Written task 1:
According to the text on pivot facets, what JIRA identifier marks the code that was added to Solr 4.0?
Written task 2:
Name every software system or tool mentioned by name in the text on pivot facets.

Extract:
■ ■ ■ ■

Hierarchical faceting – Pivot facets in trunk

In a large number of implementations which I took part in, sooner or later, the question arise – what can we do to get faceting as a tree structure. Of course there some tricks for that, however, their use was to modify the data and appropriate processing of the results on application side. It was not particularly functional, nor especially comfortable. However, a few days ago Solr version 4.0 has been enhanced with code that is marked as Solr-792 in the system JIRA. Let’s see in this case, how to get the faceting results as a tree.

Important Note – at this point this functionality is only available in version 4.0, Solr, which is the development version. To use this version you need to download the code from trunk of Lucene/Solr SVN repository.

■ ■ ■ ■

Data excerpts:
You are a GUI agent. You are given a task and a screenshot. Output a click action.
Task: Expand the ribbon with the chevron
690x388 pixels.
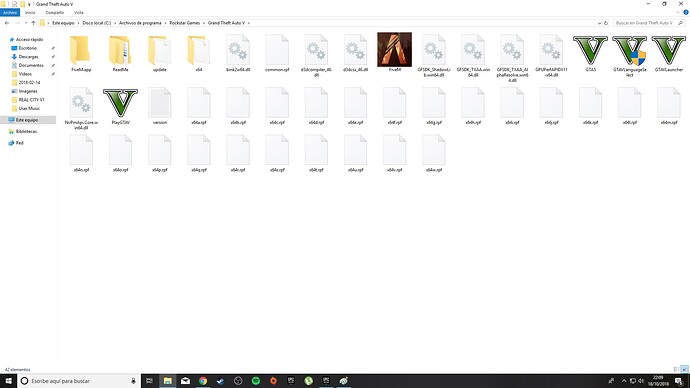click(678, 12)
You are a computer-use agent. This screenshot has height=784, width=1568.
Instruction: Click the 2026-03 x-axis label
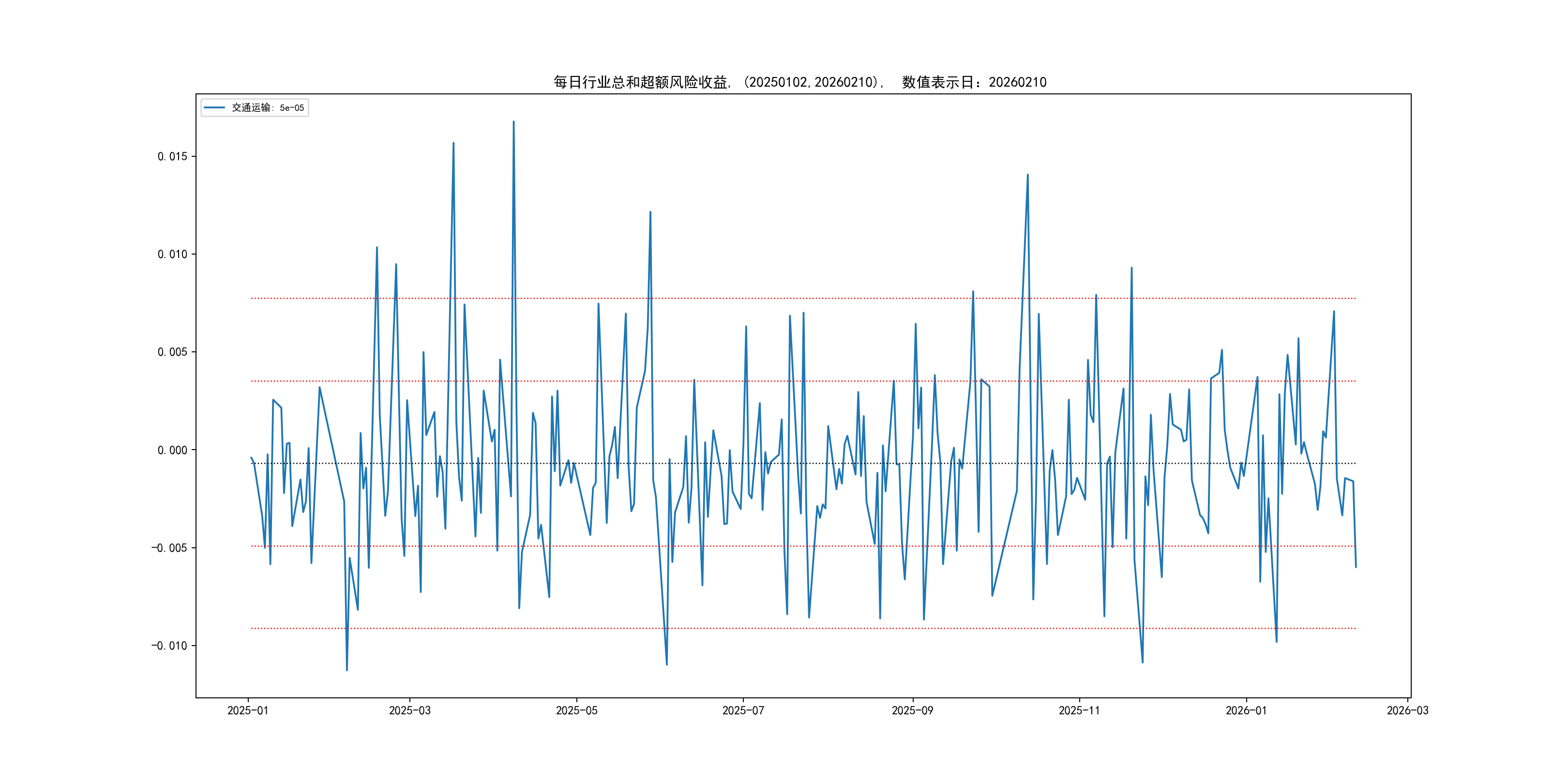click(x=1407, y=710)

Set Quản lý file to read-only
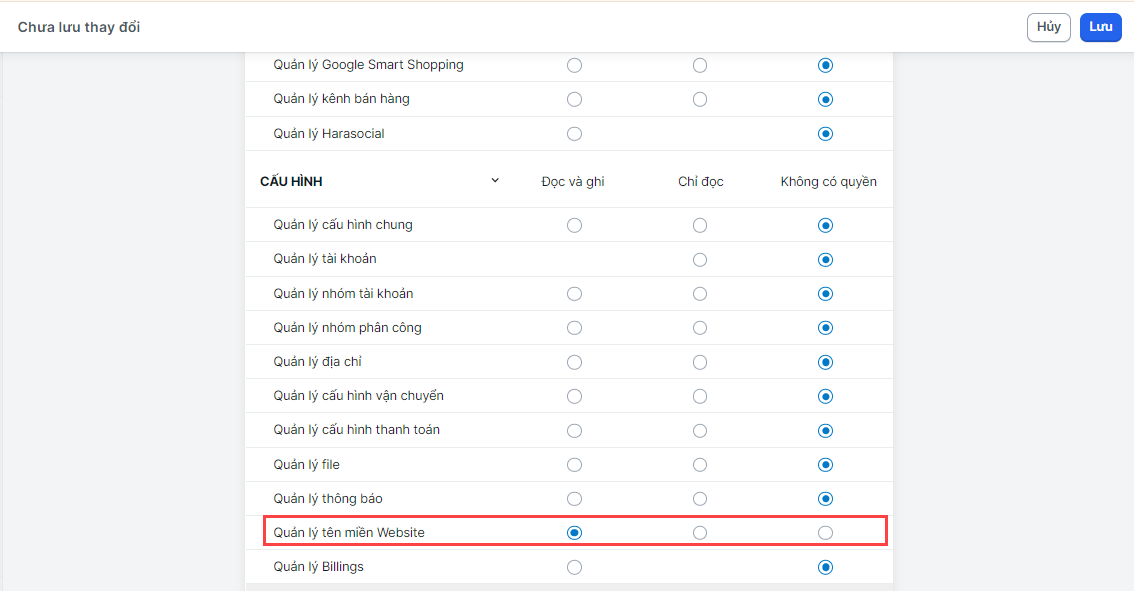[x=700, y=465]
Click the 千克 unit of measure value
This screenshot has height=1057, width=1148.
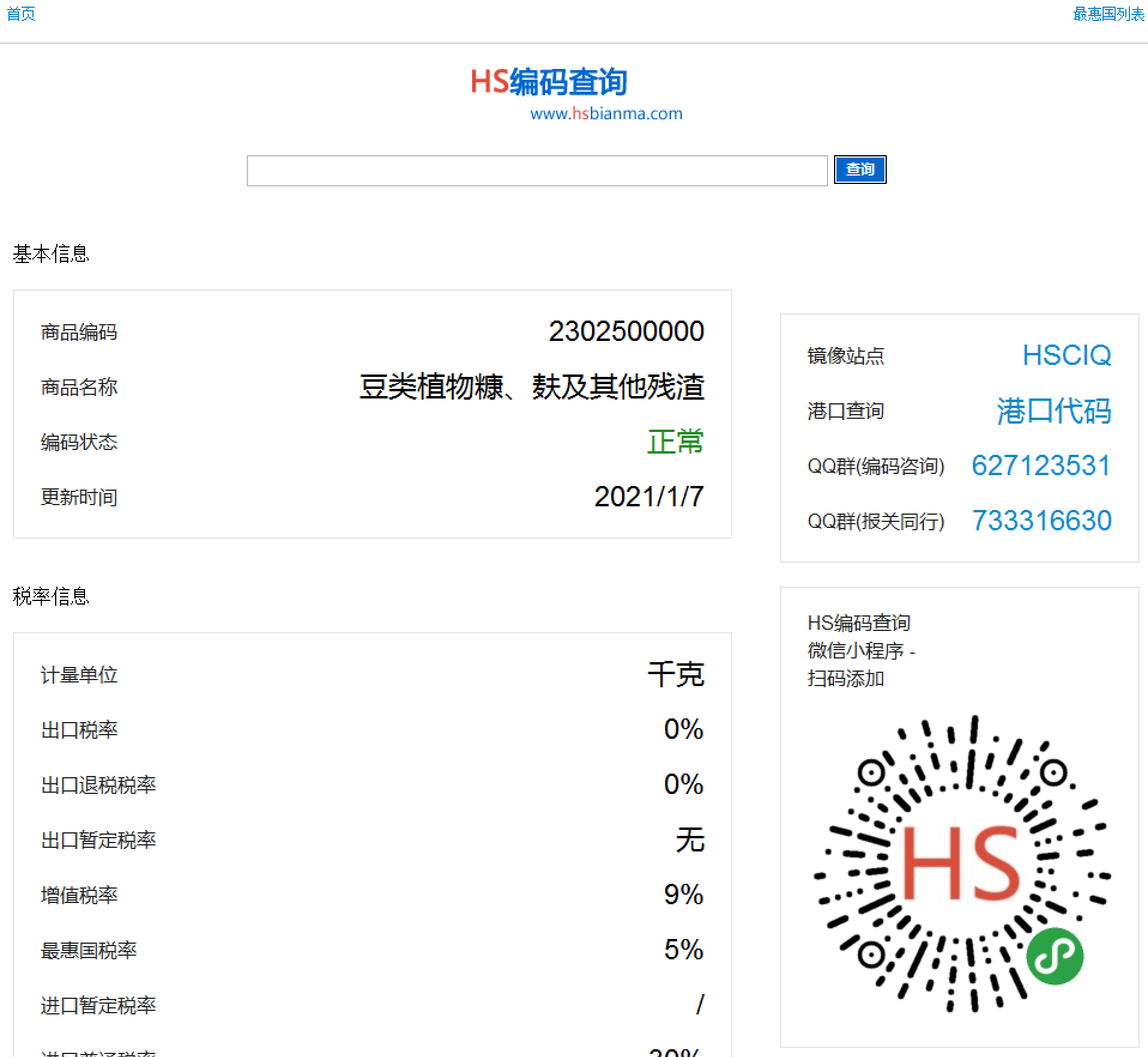676,675

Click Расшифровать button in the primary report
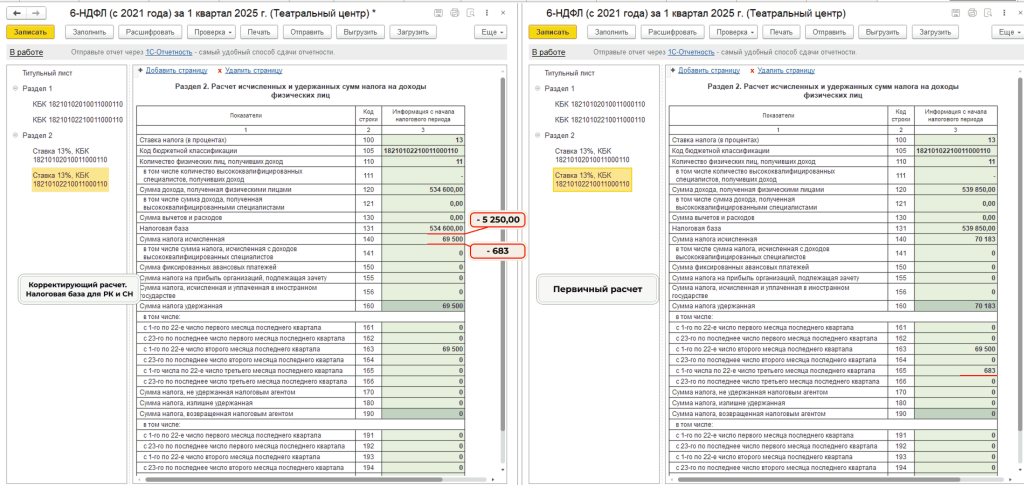(x=673, y=32)
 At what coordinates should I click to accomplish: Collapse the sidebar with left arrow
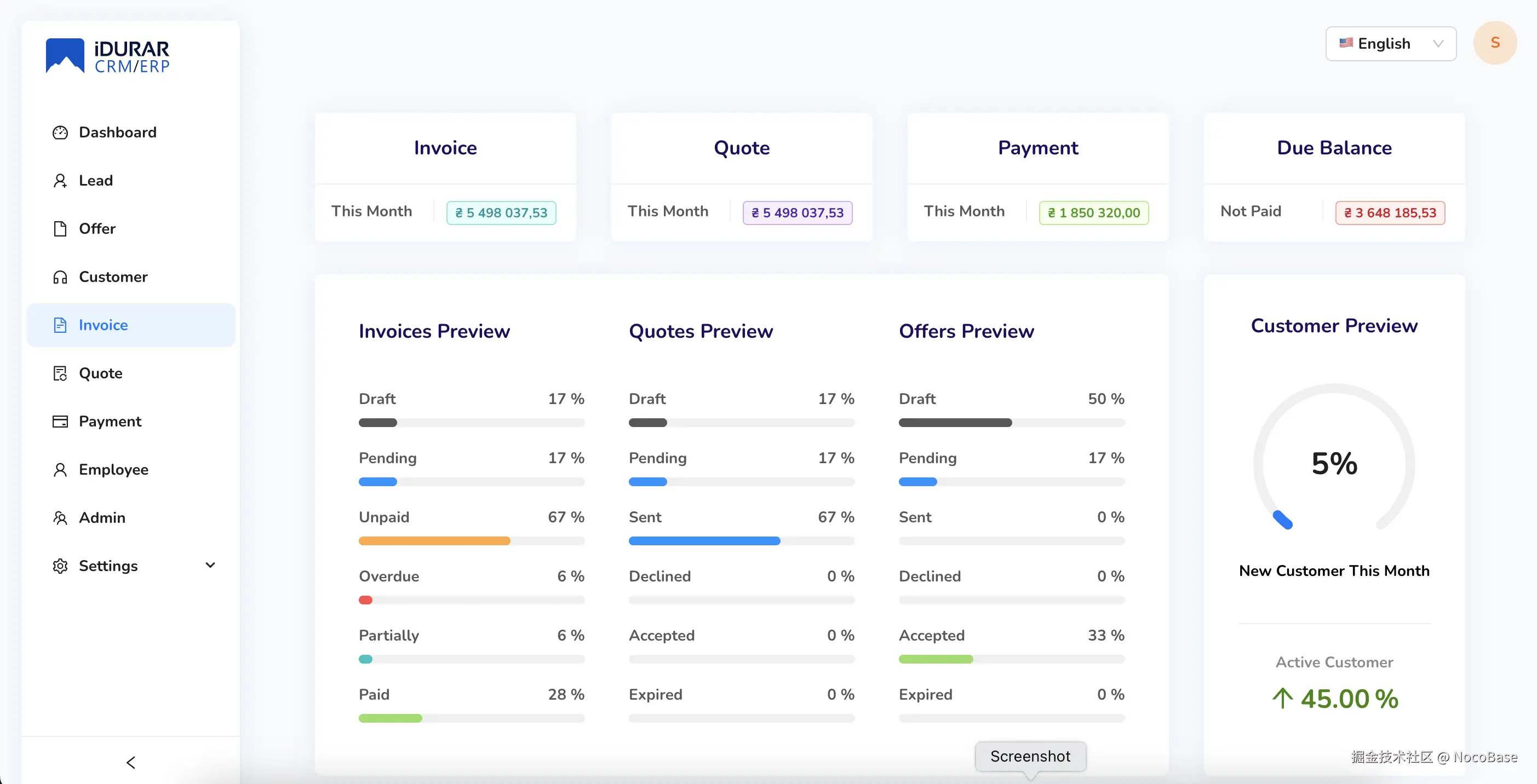click(x=131, y=762)
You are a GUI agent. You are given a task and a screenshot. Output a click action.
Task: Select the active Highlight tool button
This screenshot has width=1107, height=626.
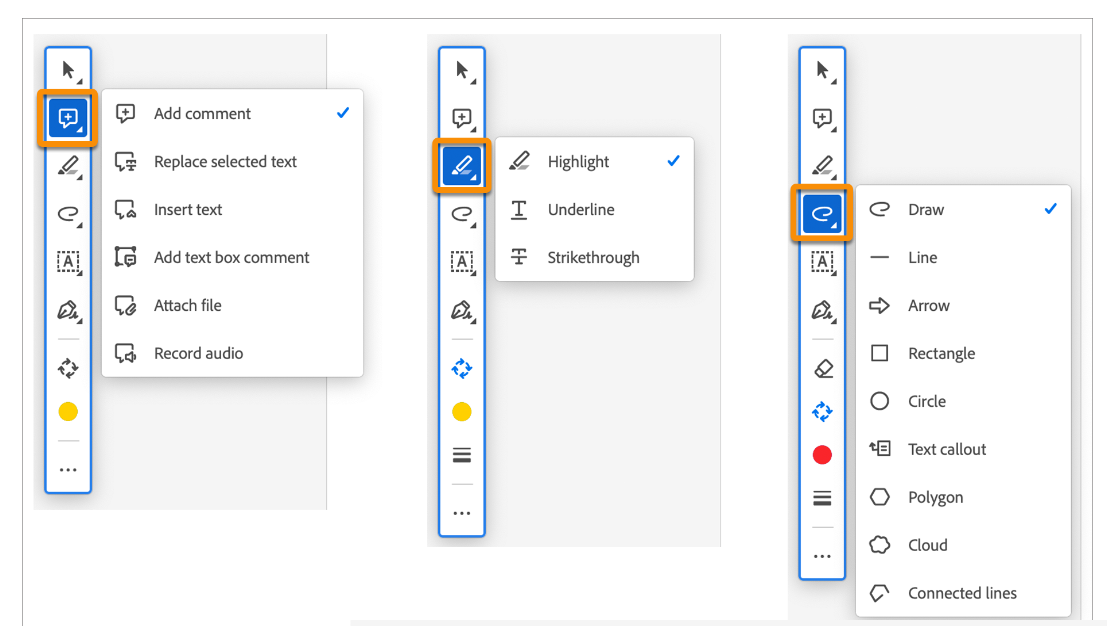[462, 165]
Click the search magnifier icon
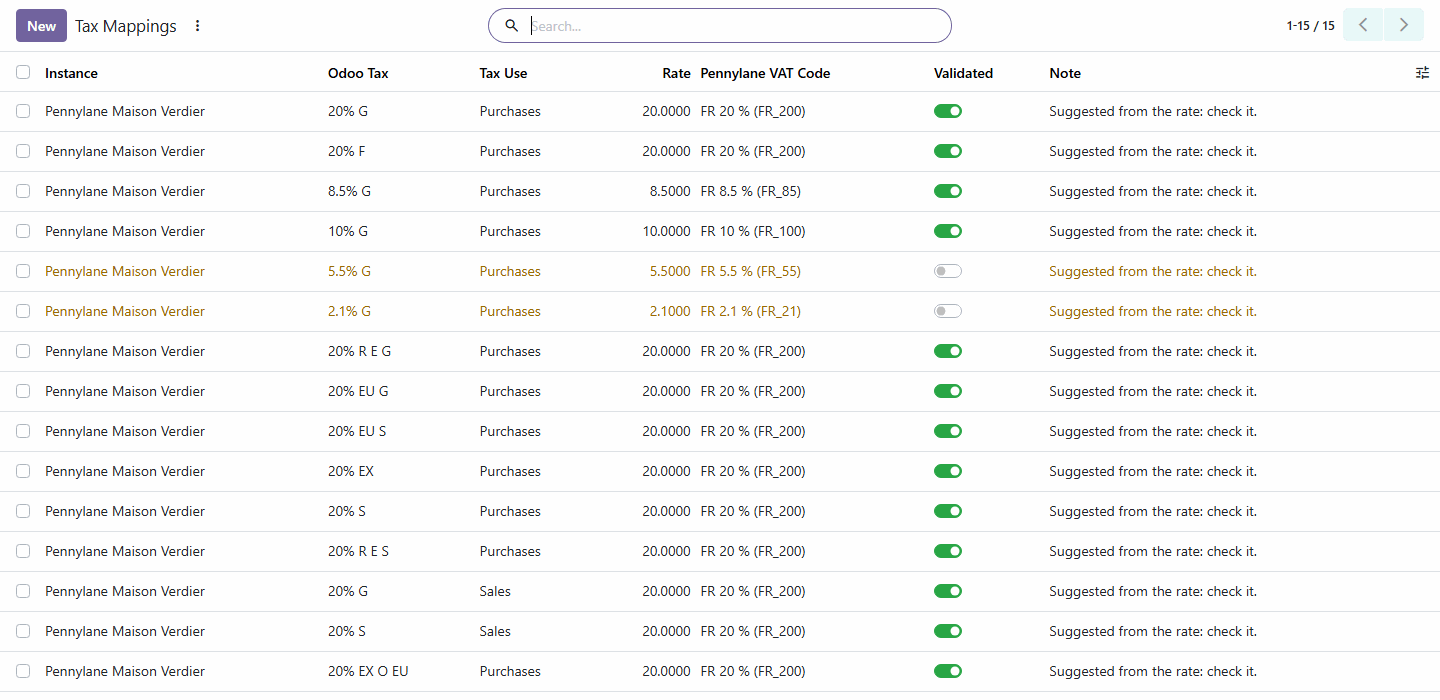The width and height of the screenshot is (1440, 700). (x=512, y=26)
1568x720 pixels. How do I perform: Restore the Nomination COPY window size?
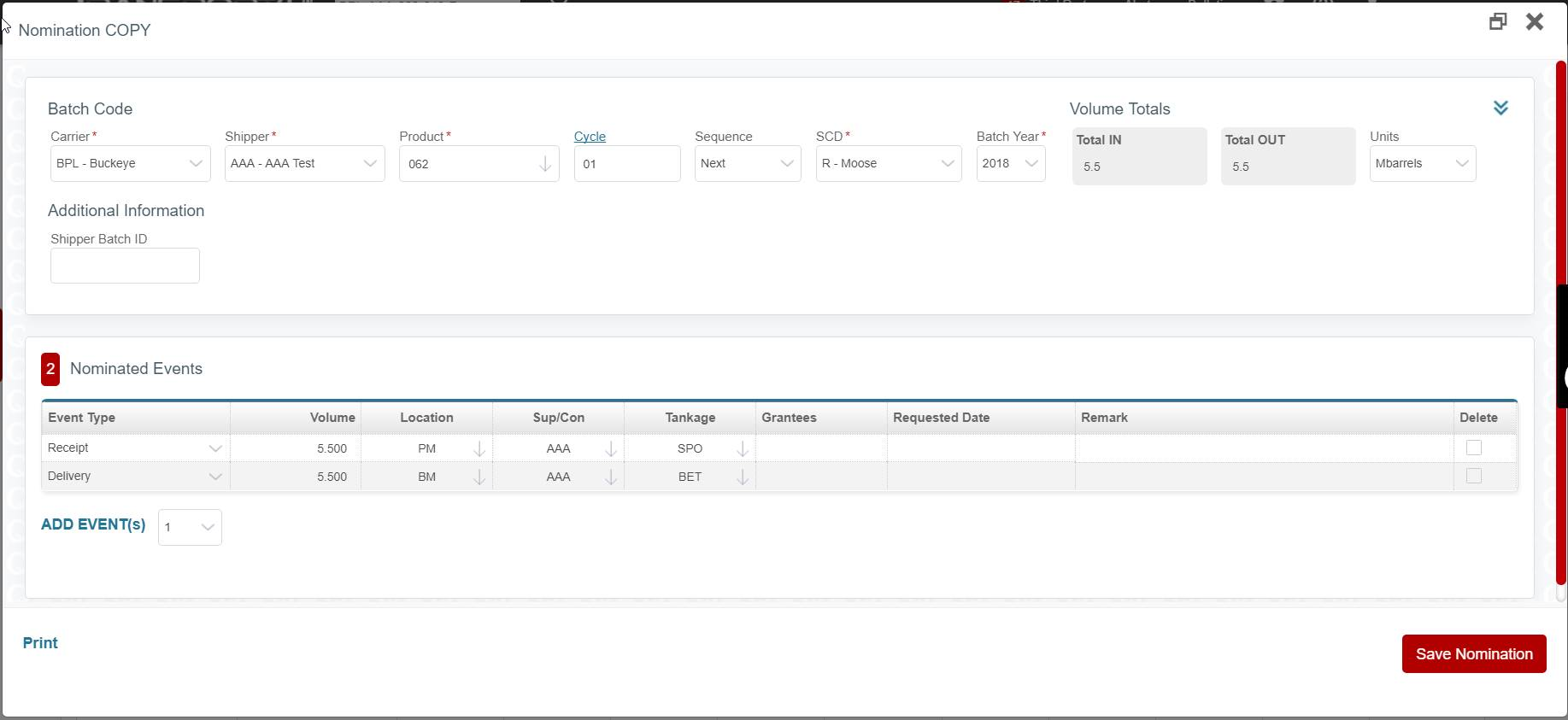pyautogui.click(x=1497, y=22)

■ ■ ■ ■

Response 1:
Solr-792

Response 2:
Solr, JIRA, Lucene, SVN